GIVEN RECORDS:

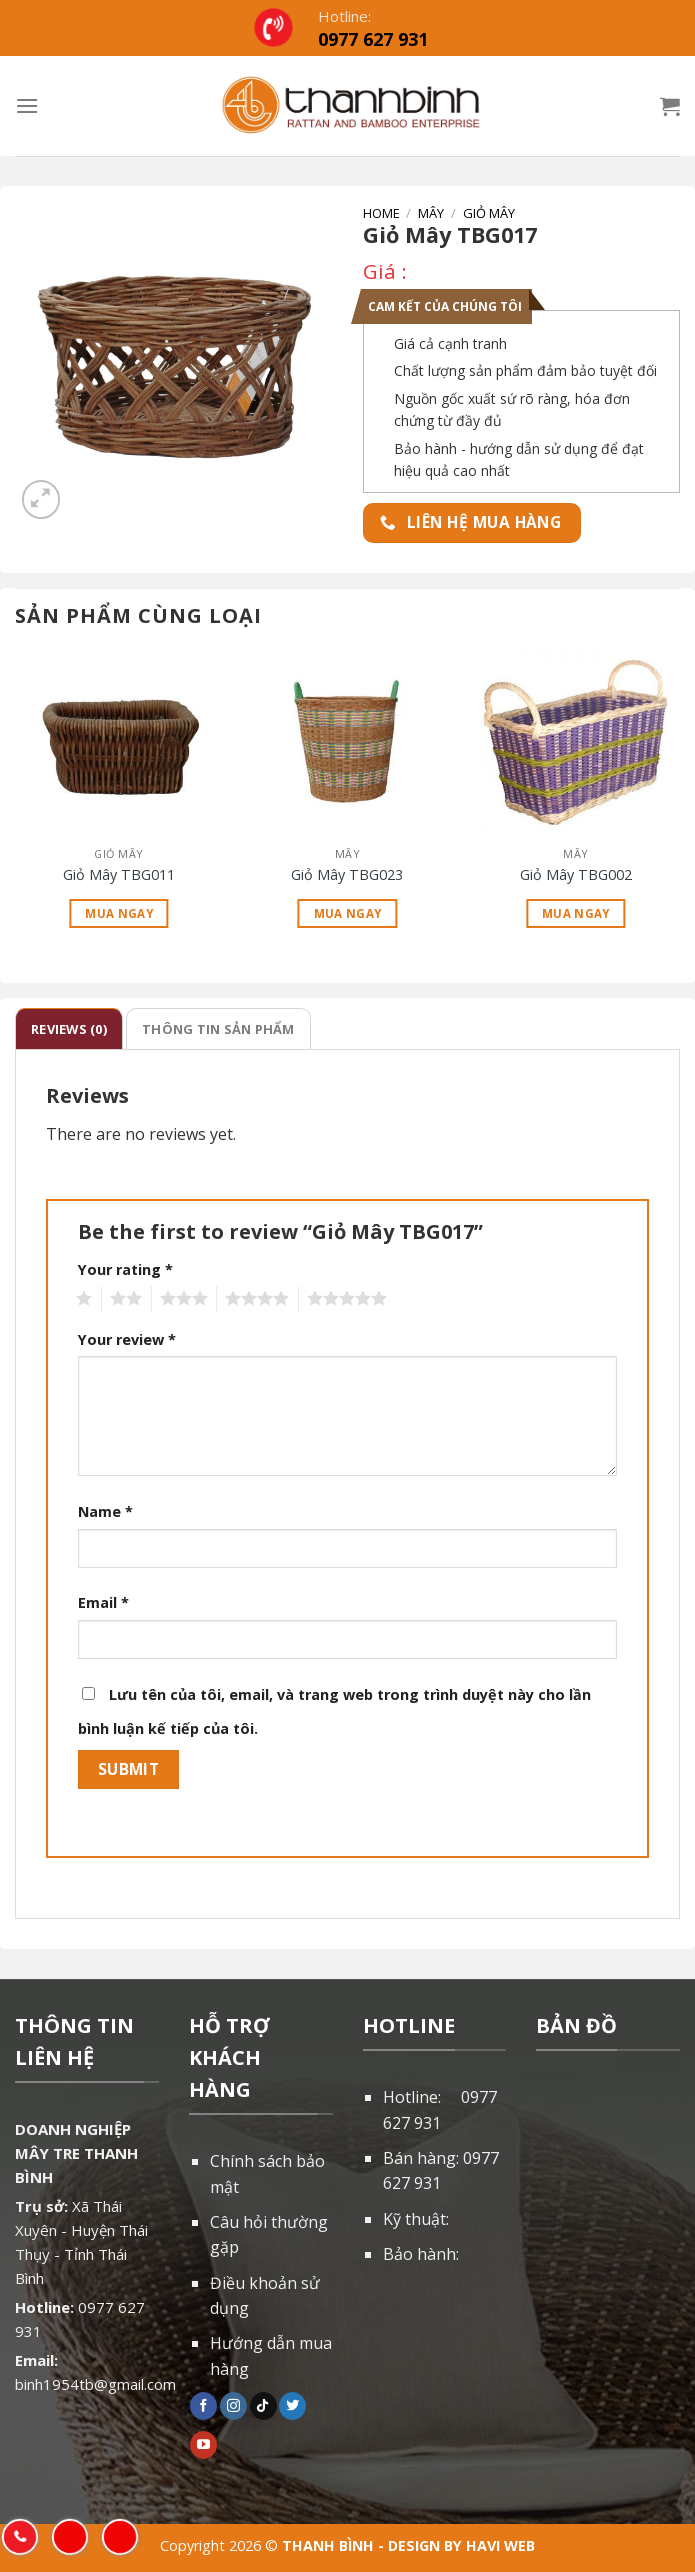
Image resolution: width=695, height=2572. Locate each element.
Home (381, 213)
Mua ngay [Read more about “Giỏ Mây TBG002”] (576, 913)
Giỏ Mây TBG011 (119, 875)
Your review (127, 1339)
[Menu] (27, 105)
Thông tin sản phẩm (218, 1029)
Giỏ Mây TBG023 (347, 875)
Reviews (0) (69, 1029)
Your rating (125, 1269)
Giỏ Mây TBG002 (576, 875)
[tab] (69, 1029)
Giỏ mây (489, 213)
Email (103, 1602)
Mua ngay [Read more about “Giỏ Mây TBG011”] (119, 913)
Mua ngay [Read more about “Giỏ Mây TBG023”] (348, 913)
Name (105, 1511)
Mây (431, 213)
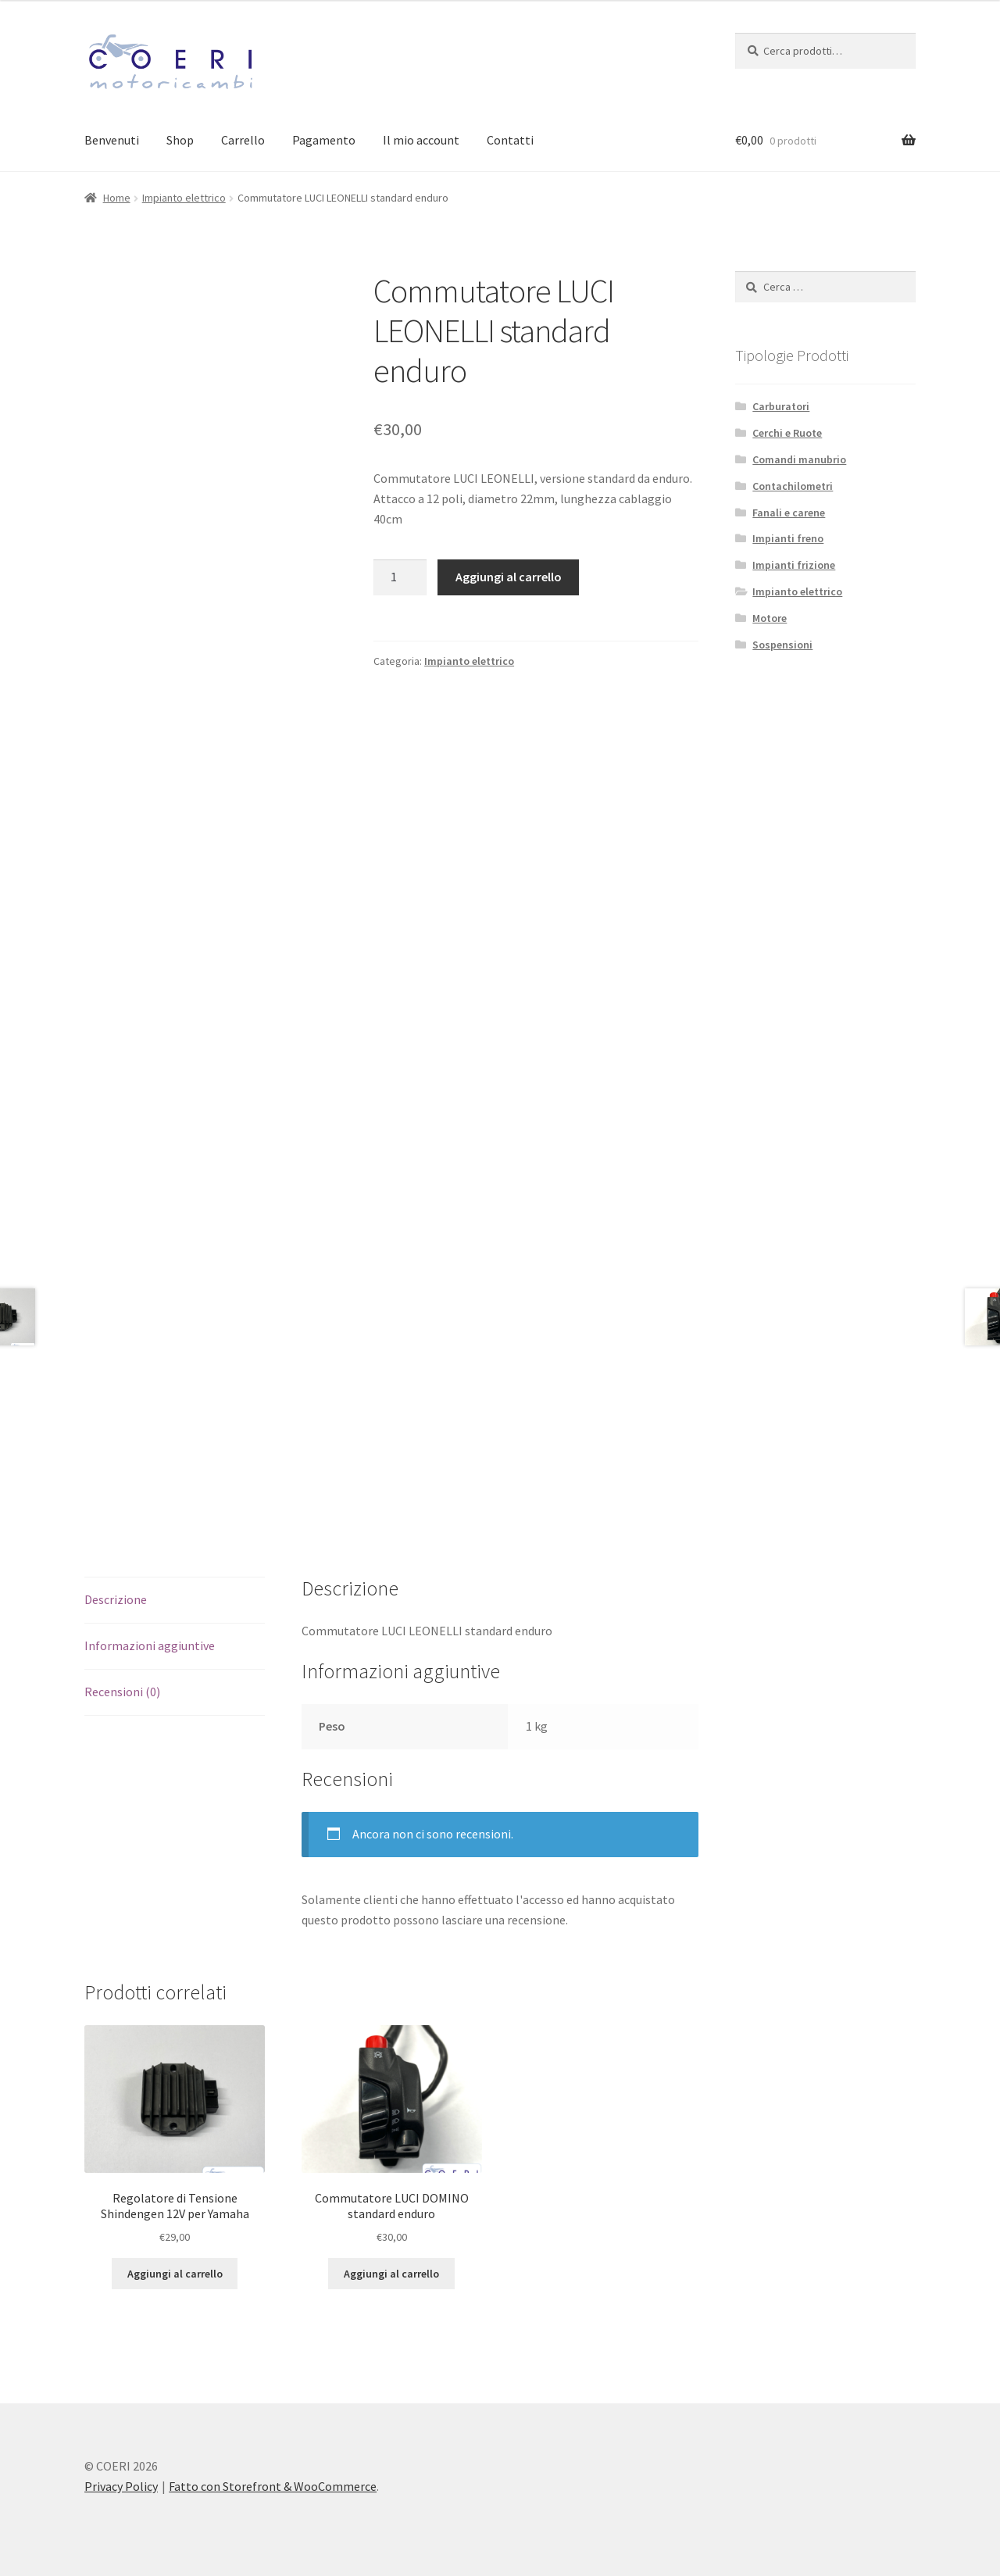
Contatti (510, 140)
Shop (180, 140)
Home (116, 198)
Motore (769, 618)
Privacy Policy (121, 2486)
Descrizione (115, 1599)
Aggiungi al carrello (508, 576)
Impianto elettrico (184, 198)
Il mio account (421, 140)
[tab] (174, 1600)
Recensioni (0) (122, 1691)
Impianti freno (787, 538)
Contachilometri (792, 486)
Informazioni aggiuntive (149, 1645)
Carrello (243, 140)
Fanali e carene (788, 513)
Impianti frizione (793, 565)
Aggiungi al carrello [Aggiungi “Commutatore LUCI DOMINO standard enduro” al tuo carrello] (391, 2274)
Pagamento (323, 140)
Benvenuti (111, 140)
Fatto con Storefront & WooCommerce (273, 2486)
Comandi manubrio (799, 459)
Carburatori (780, 406)
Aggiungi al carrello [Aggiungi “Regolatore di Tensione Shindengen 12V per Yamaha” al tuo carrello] (175, 2274)
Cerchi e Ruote (787, 433)
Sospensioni (782, 645)
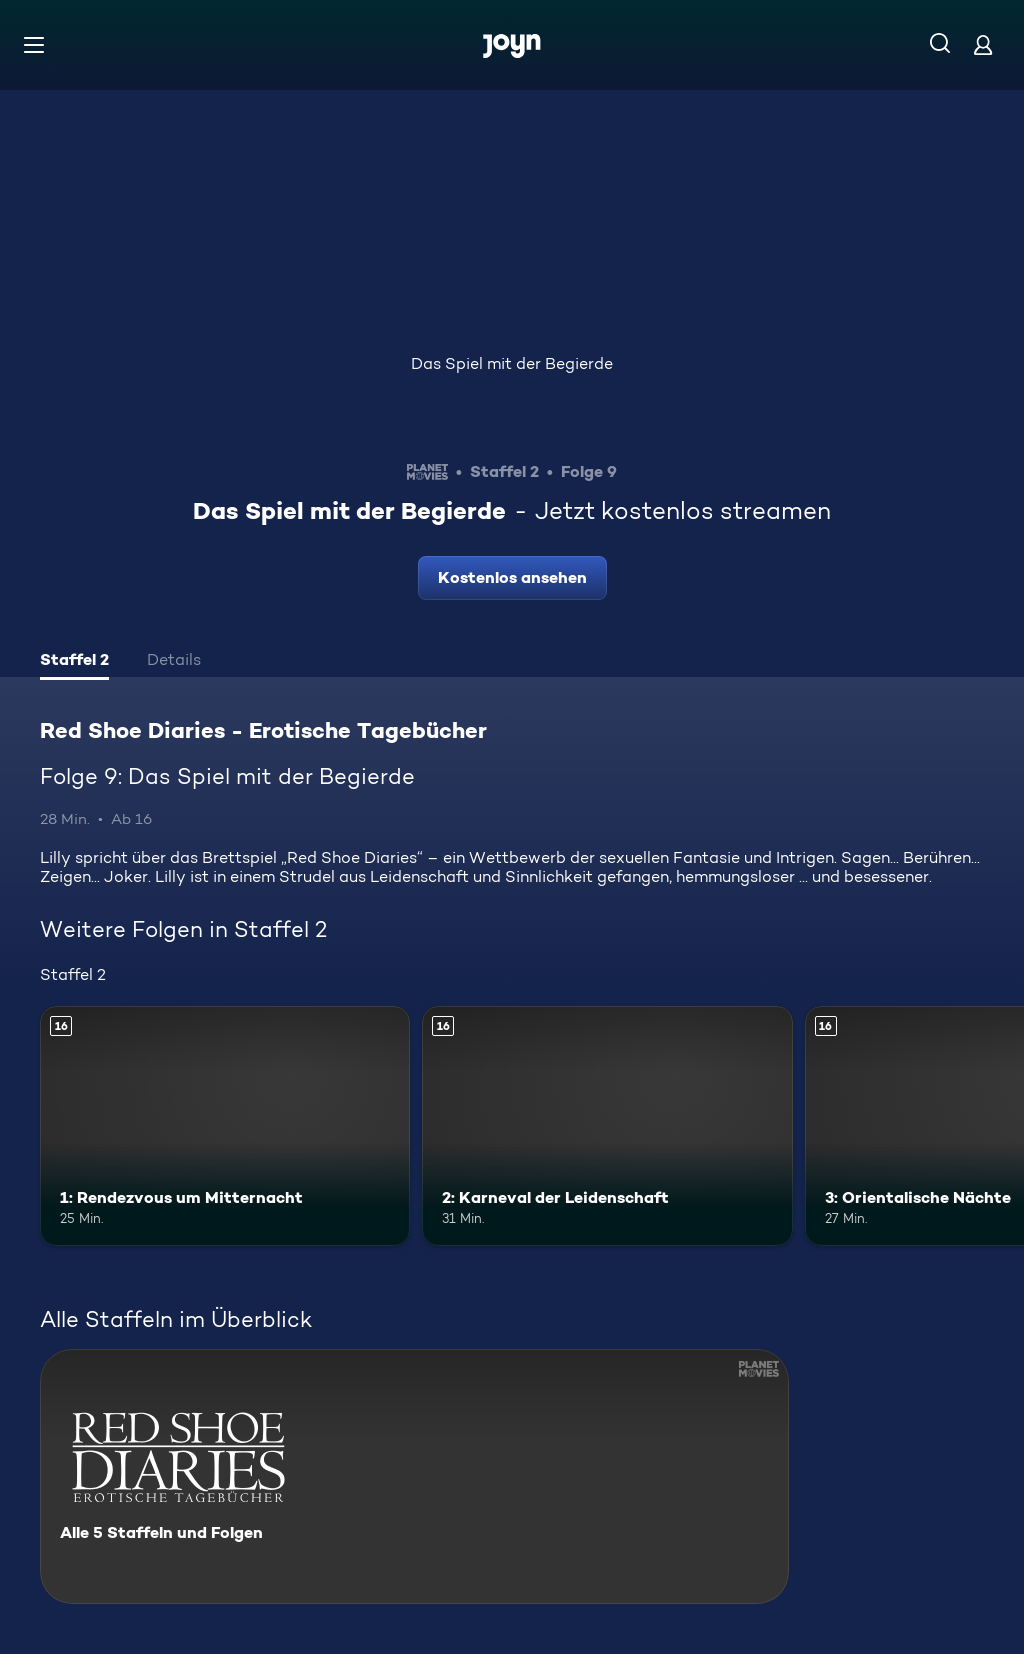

REQUIREMENTS: Output every line of the records above as a Markdown table with the columns Row and Text, numbering the rows in order and omitting blank lines. Leave the pictures out of the answer.

OUTPUT FOR THIS TASK:
| Row | Text |
|---|---|
| 1 | Image resolution: width=695, height=2572. Locate each element. |
| 2 | Home (381, 213) |
| 3 | Mua ngay [Read more about “Giỏ Mây TBG002”] (576, 913) |
| 4 | Giỏ Mây TBG011 (119, 875) |
| 5 | Your review (127, 1339) |
| 6 | [Menu] (27, 105) |
| 7 | Thông tin sản phẩm (218, 1029) |
| 8 | Giỏ Mây TBG023 (347, 875) |
| 9 | Reviews (0) (69, 1029) |
| 10 | Your rating (125, 1269) |
| 11 | Giỏ Mây TBG002 (576, 875) |
| 12 | [tab] (69, 1029) |
| 13 | Giỏ mây (489, 213) |
| 14 | Email (103, 1602) |
| 15 | Mua ngay [Read more about “Giỏ Mây TBG011”] (119, 913) |
| 16 | Mua ngay [Read more about “Giỏ Mây TBG023”] (348, 913) |
| 17 | Name (105, 1511) |
| 18 | Mây (431, 213) |
| 19 | Contatti (510, 140) |
| 20 | Shop (180, 140) |
| 21 | Home (116, 198) |
| 22 | Motore (769, 618) |
| 23 | Privacy Policy (121, 2486) |
| 24 | Descrizione (115, 1599) |
| 25 | Aggiungi al carrello (508, 576) |
| 26 | Impianto elettrico (184, 198) |
| 27 | Il mio account (421, 140) |
| 28 | [tab] (174, 1600) |
| 29 | Recensioni (0) (122, 1691) |
| 30 | Impianti freno (787, 538) |
| 31 | Contachilometri (792, 486) |
| 32 | Informazioni aggiuntive (149, 1645) |
| 33 | Carrello (243, 140) |
| 34 | Fanali e carene (788, 513) |
| 35 | Impianti frizione (793, 565) |
| 36 | Aggiungi al carrello [Aggiungi “Commutatore LUCI DOMINO standard enduro” al tuo carrello] (391, 2274) |
| 37 | Pagamento (323, 140) |
| 38 | Benvenuti (111, 140) |
| 39 | Fatto con Storefront & WooCommerce (273, 2486) |
| 40 | Comandi manubrio (799, 459) |
| 41 | Carburatori (780, 406) |
| 42 | Aggiungi al carrello [Aggiungi “Regolatore di Tensione Shindengen 12V per Yamaha” al tuo carrello] (175, 2274) |
| 43 | Cerchi e Ruote (787, 433) |
| 44 | Sospensioni (782, 645) |